Dealing with the mundane stress of the COVID-19 pandemic has been quite exhausting: academically, emotionally, spiritually. In these times of prolonged isolation, I am constantly reminded of the importance of human connection, something we have all been greatly deprived of over the past year. While I did not get the chance to build patient relationships this time around due to travel restrictions, through the hospice program activities I was still able to gain insight on death and the nuances that surround it and how we talk about it. From learning about different cultural perspectives on death, to reflecting on the implicit biases that plague all human interaction, I have learned that being a doctor is not only about caring for a patient but caring with them—a patient-centred approach.
My broadest takeaway is my deeper appreciation for palliative care and its emphasis on helping patients to come to terms with their greater psychological and spiritual needs. By centering the psychosocial and spiritual needs, we see patients as humans, not statistics. This psychosocial-spiritual model reminds doctors and caretakers to prioritize a patient and their family’s desires rather than imposing their own etics. Nevertheless, it is important to discuss the possibility of dying early on. If the idea of death is only brought up when crisis strikes, it is often too late. Being ill-prepared to face death can be emotionally traumatizing for both the patient and family members. Attending to a patient’s holistic needs ultimately eases the acceptance of death.
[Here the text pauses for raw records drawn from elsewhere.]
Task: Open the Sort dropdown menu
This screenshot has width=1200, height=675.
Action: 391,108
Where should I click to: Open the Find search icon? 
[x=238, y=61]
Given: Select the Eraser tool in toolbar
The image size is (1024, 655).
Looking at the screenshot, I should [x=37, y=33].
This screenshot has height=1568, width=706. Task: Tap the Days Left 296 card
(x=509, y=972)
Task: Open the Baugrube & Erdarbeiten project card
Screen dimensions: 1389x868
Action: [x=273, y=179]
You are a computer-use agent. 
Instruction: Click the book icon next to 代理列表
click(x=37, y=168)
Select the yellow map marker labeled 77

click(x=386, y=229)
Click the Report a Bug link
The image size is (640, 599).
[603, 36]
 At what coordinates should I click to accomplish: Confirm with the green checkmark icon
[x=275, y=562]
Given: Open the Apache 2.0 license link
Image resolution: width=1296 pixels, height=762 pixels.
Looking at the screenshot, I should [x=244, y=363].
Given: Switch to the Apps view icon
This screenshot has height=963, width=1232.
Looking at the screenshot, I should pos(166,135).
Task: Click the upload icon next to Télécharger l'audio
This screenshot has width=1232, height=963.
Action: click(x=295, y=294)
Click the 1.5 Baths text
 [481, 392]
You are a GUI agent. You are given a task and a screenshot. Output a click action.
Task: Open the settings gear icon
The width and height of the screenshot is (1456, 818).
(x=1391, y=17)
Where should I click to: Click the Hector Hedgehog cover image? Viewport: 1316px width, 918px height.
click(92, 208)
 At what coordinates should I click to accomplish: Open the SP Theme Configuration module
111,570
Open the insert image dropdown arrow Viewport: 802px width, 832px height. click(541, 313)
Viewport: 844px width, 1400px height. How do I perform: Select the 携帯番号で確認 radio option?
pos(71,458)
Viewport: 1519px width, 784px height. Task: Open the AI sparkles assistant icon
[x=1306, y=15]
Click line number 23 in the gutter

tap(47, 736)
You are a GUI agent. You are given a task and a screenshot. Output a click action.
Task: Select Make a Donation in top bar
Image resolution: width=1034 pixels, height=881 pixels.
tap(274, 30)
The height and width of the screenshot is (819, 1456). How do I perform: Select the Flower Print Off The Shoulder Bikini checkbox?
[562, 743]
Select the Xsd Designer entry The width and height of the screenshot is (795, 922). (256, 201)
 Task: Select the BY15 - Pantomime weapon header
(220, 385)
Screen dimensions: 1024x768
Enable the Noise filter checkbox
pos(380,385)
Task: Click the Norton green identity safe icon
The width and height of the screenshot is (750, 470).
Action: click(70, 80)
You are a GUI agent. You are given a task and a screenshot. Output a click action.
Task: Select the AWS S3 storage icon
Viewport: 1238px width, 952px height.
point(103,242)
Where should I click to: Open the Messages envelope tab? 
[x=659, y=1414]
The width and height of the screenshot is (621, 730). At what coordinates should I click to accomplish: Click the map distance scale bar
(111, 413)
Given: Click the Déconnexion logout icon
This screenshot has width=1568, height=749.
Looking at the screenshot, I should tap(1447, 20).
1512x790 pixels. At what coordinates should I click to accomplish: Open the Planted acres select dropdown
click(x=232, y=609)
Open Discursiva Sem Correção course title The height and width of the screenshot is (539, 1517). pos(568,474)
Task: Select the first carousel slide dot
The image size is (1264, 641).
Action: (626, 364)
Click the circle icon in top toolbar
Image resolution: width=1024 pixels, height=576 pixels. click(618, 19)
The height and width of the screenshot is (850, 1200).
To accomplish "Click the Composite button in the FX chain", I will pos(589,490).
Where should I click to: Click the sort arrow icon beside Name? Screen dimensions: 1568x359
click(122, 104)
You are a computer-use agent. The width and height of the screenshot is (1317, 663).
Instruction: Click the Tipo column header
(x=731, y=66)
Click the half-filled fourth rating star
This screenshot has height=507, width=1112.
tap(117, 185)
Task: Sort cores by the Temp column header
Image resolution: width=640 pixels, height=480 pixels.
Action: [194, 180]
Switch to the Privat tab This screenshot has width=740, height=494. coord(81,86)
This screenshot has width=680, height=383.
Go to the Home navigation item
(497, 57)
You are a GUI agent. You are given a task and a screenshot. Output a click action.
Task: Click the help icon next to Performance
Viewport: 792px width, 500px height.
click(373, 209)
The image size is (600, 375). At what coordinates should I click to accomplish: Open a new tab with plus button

In addition, living longer is not always the goal. Doctors can be too optimistic and continually try treatments at the detriment of a patient’s quickly declining health. Paradoxically, sometimes the best course of action is no action. If treatments will ultimately cause more suffering, with the agreement of the patient and family, it is a good option to reduce treatment to only symptom management. That way, patients can try to optimize their last months, weeks or days without the stress of false optimism. Allowing family members to spend more time with their loved one can also reduce the risk of feeling ambiguous loss.
Throughout this hospice program, I have also tried to place more importance on my own mental health. It often still feels selfish to practice self-care, and I am left feeling guilty if I give myself time to rest. It is very much a work in progress, but learning to find sources of my own mental wellness is mandatory work. Especially if I continue to pursue medicine. Dealing with death on a regular basis will only add to the stress of day-to-day life. Maintaining good mental health is not only important for doctors on a personal level. The significance extends to interpersonal interactions with patients by providing a buffer to compassion fatigue.
While it is unfortunate that I did not get to apply much of what I learned, I am sure that my new found knowledge will guide me not only as a future physician but also in how I interact with friends and family.